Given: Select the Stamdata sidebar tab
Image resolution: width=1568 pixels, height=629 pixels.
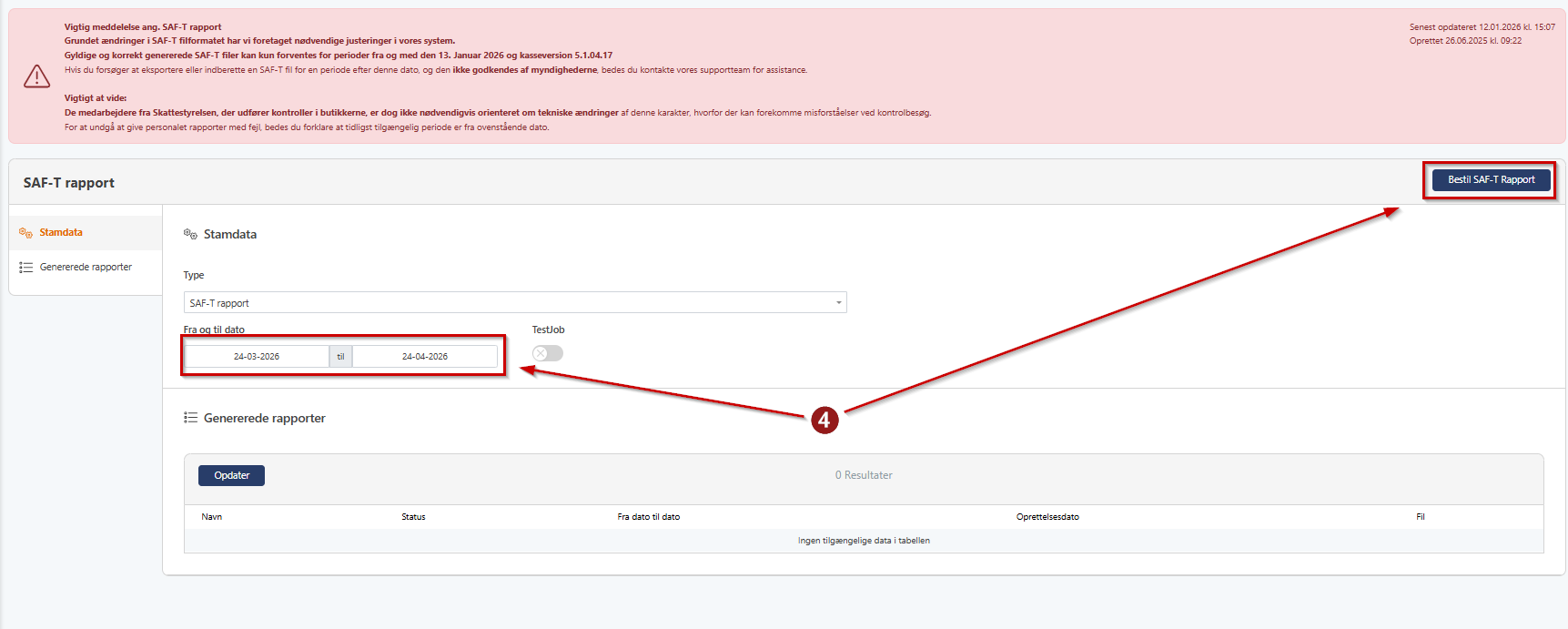Looking at the screenshot, I should pyautogui.click(x=61, y=233).
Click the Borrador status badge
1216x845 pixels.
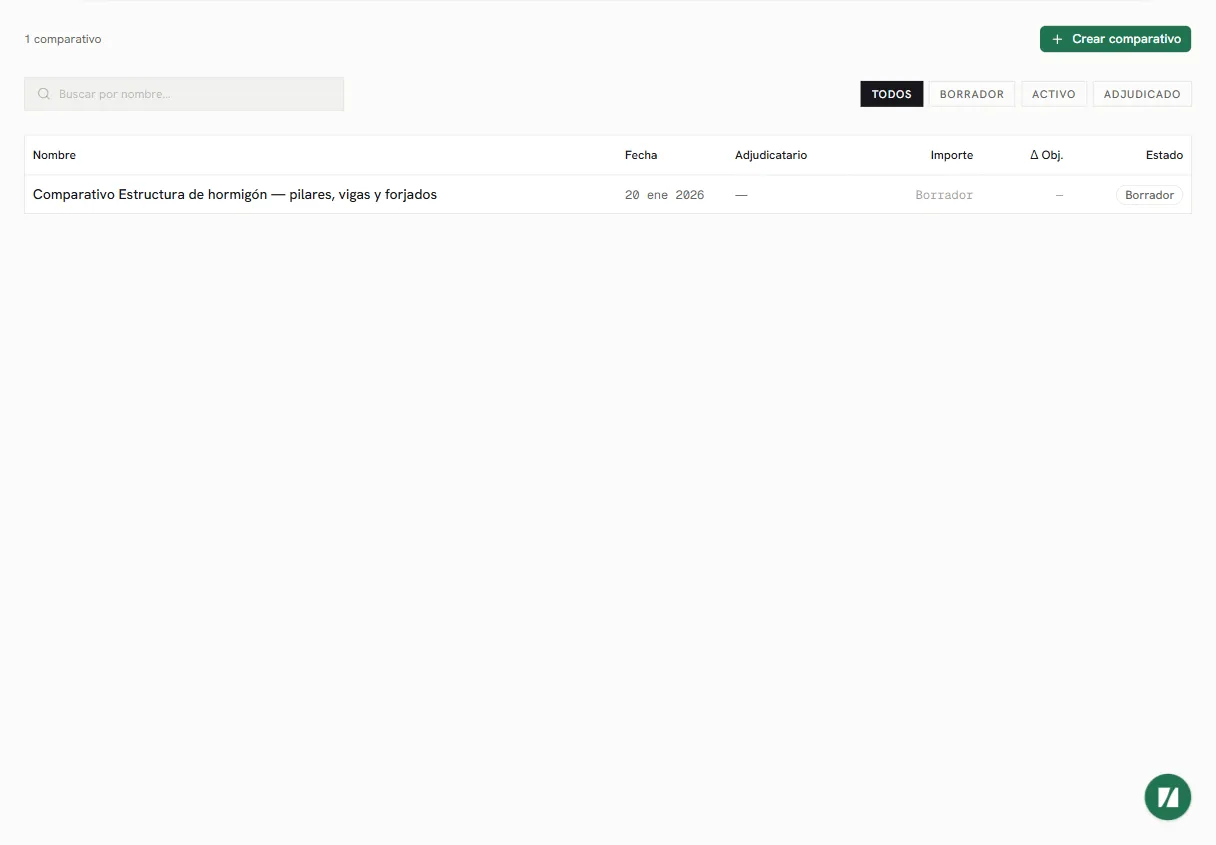(1149, 195)
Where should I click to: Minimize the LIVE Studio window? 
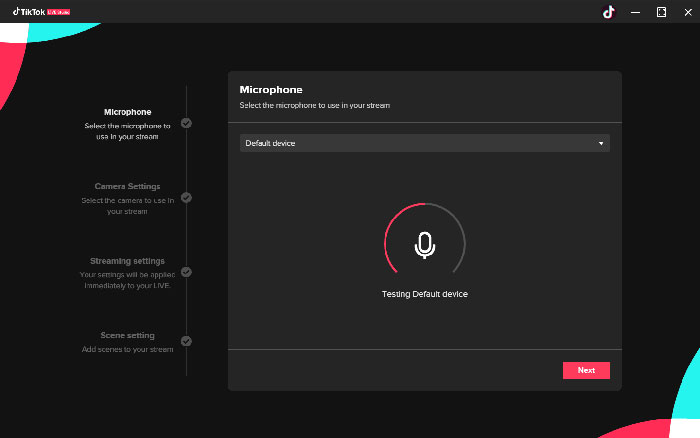635,12
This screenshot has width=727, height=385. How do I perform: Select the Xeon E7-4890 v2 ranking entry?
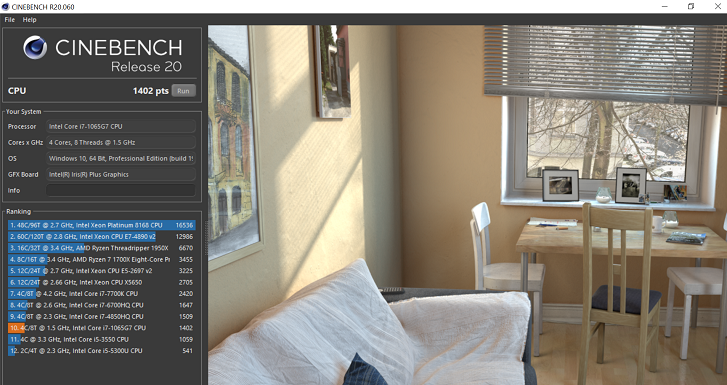(x=102, y=237)
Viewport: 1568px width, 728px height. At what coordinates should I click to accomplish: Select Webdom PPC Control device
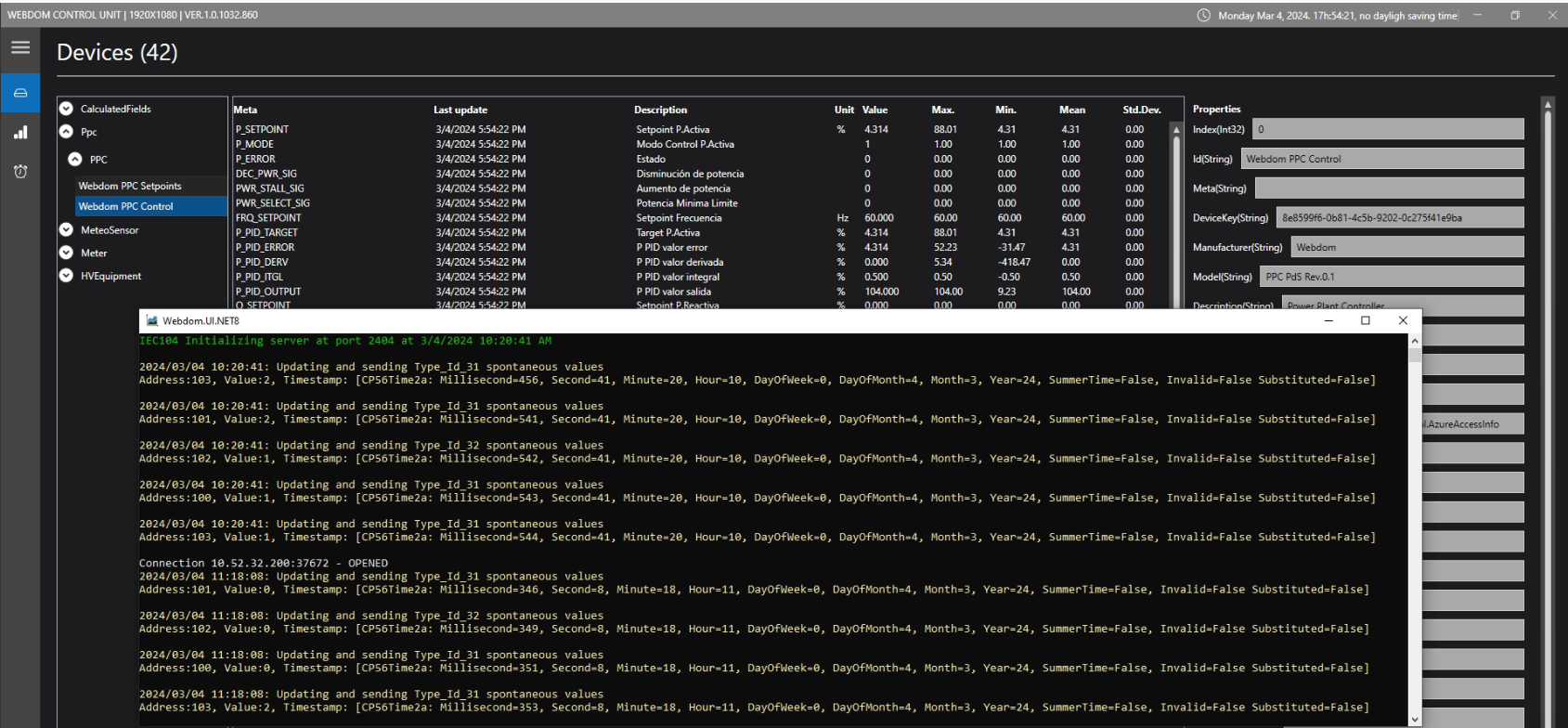126,206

☆ ☆ ☆ ☆

WORK TO BE COMPLETED: Retype exactly the lines from the line containing "Viewport: 1568px width, 728px" through the end of the entries above, including both ends, and leave every picture out.

EXERCISE SOLUTION:
Viewport: 1568px width, 728px height. At what coordinates should I click to accomplish: Select Webdom PPC Control device
126,206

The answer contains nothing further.